§ **Short problem A**: In the Line 3 readings, why does the Wilhelm/Baynes bracketed note say the man is tossed between joy and sorrow? Answer in one to three sentences.
§ **Short problem B**: In the Line 3 readings, which line does Legge name as the mate of line three?

A. An image of self-containment -- everything you need is within you. Be true to your Self.

B. Self-reliance implies receptivity to intuition.

Line 3

Legge: The third line, magnetic, shows its subject having met with her mate. Now she beats her drum, and now she leaves off. Now she weeps, and now she sings.

Wilhelm/Baynes: He finds a comrade. Now he beats the drum, now he stops. Now he sobs, now he sings. [Here the source of a man’s strength lies not in himself but in his relation to other people. No matter how close to them he may be, if his center of gravity depends on them, he is inevitably tossed to and fro between joy and sorrow.]

Blofeld: He makes an enemy. Beating a drum by fits and starts, he weeps and sings in turn. [We are conscious of having made an enemy, but we cannot make up our minds what to do about it. The implication is that we should have more courage.]

Liu: One meets a person. Suddenly he beats a drum, and suddenly he stops; then he weeps, then he sings. [You can expect to gain sometimes, but also to lose sometimes; in happiness hides sadness, but from sadness will spring joy.]

Ritsema/Karcher: Acquiring antagonism. Maybe drumbeating, maybe desisting. Maybe weeping, maybe singing.

Shaughnessy: Getting an enemy: now drumming, now weary, now crying, now singing.

Cleary (1): Finding enemies , sometimes drumming, sometimes stopping, sometimes crying, sometimes singing. [Believing in what is not to be believed will inevitably destroy faith. This is faith that takes the false to be true.]

Cleary (2): Finding a mate … etc. [All of this is due to lack of virtuous qualities and being out of place.]

Wu: He meets with his counterpart. Sometimes he drums, sometimes he stops, sometimes he wails, and sometimes he sings.

 

COMMENTARY

Confucius/Legge: The position of the line is not the appropriate one for it. Wilhelm/ Baynes: The place is not appropriate. Blofeld: His beating the drum by fits and starts is indicated by the unsuitable position of this line. Ritsema/Karcher: Situation not appropriate indeed. Cleary (2): The position is not appropriate. Wu: Because he is out of place. [The judgment describes how circumstances may influence the action of a person, but makes no comments on his behaviors.]

Legge: The mate of line three is line six. Although they are matched as correlates, each is in an inappropriate place. The idea is that sincerity, not left to itself, is influenced from outside which causes changes and uncertainty in one's moods.

 

NOTES AND PARAPHRASES

Siu: The man depends on others for his joys and sorrows, which generates an uncertainty of moods. His sincerity is impure and contaminated with external influences.

Wing: You depend upon your external relationships to dictate your mood or to gauge your confidence in yourself. This can sometimes elevate you to the heights of joy or banish you to the depths of despair. Possibly you may enjoy such range in emotion.

§ **Dataset content**:
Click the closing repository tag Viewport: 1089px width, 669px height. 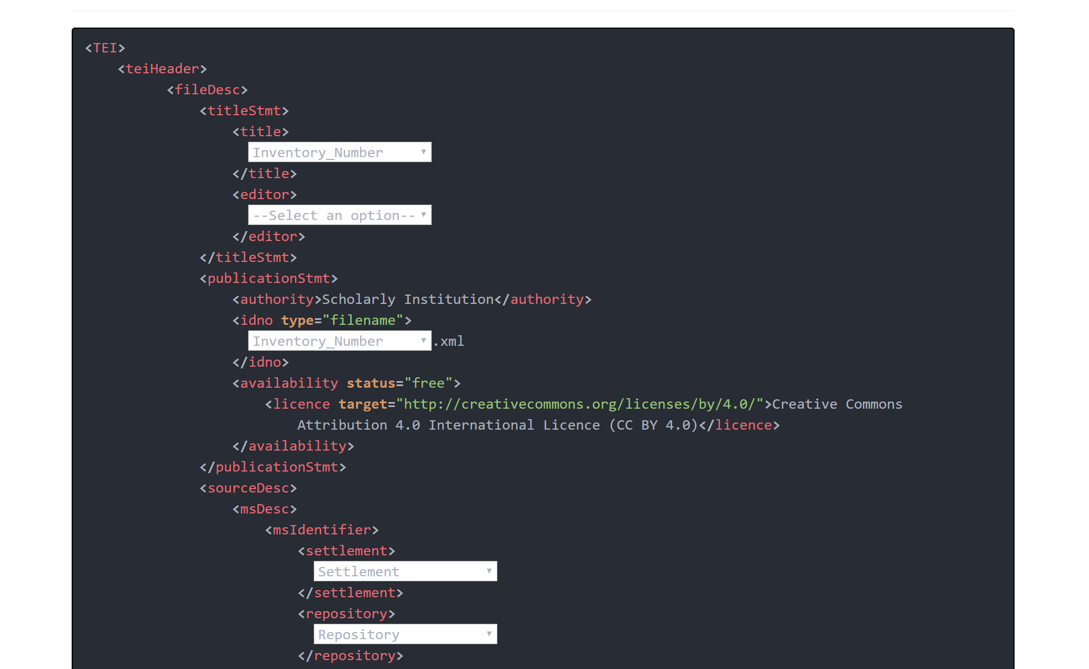coord(351,656)
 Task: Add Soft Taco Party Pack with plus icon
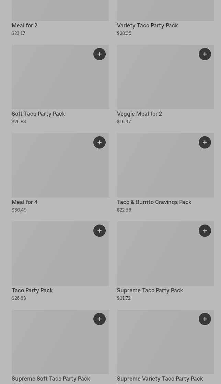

§ **Result A**: His strength comes from his relation to other people rather than from himself. Because his center of gravity depends on them, he is inevitably tossed between joy and sorrow, however close to them he may be.

§ **Result B**: Line six.